Responsibilities:- Build, test, and maintain production ML services - inference APIs, retrieval pipelines, orchestration layers, and guardrail/evaluation components.
- Design scalable RESTful and streaming APIs that serve ML model outputs reliably under real-world load.
- Integrate and tune LLMs, embedding models, and rerankers; evaluate trade-offs across hosted (Anthropic, OpenAI, Vertex) and self-hosted (HF, vLLM) options on cost, latency, and quality.
- Build ingestion and chunking pipelines for unstructured data (PDFs, HTML, transcripts) and maintain vector store schemas for multi-tenant or multi-domain retrieval.

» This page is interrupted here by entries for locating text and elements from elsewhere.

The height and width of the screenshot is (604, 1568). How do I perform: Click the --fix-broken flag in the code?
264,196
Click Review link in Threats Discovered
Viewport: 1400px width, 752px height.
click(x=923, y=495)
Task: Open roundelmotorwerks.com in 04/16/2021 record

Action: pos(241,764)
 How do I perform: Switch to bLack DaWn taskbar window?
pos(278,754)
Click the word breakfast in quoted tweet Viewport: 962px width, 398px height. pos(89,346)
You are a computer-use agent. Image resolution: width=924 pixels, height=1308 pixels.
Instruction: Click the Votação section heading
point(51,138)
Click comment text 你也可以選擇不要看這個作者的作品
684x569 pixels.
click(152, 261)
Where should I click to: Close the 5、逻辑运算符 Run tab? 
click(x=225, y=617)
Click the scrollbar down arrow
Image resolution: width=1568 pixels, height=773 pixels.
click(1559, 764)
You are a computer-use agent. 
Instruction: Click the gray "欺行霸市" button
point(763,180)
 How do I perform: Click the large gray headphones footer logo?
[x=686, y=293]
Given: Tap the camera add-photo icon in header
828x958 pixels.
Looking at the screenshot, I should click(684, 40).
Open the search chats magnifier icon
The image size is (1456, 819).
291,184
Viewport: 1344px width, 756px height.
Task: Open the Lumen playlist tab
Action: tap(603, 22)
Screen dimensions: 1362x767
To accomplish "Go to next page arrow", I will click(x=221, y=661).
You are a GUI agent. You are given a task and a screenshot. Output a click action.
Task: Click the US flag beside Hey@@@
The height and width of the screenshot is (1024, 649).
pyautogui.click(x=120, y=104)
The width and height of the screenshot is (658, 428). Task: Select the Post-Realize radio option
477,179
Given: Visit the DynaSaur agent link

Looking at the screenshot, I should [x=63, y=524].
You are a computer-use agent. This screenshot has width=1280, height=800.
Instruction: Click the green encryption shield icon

- Implement evaluation harnesses to measure retrieval quality, generation faithfulness, and end-to-end answer correctness; close the loop from evals back into pipeline improvements.
- Containerize and deploy ML workloads with Docker and Kubernetes; manage GPU/CPU resource allocation and model versioning.
- Optimize database queries, vector search performance, and caching strategies (including LLM prompt caching) to reduce latency and cost.
- Implement CI/CD pipelines for ML services and instrument monitoring for both system metrics (latency, error rate) and ML-specific metrics (retrieval quality, hallucination rate, drift)
- Collaborate with frontend engineers, ML researchers, and product analysts to translate model capabilities into shipped features.
- Document backend and ML infrastructure, including model cards, evaluation results, and architectural decisions
- Travel - must be willing to travel 25% and periodically up to 50%.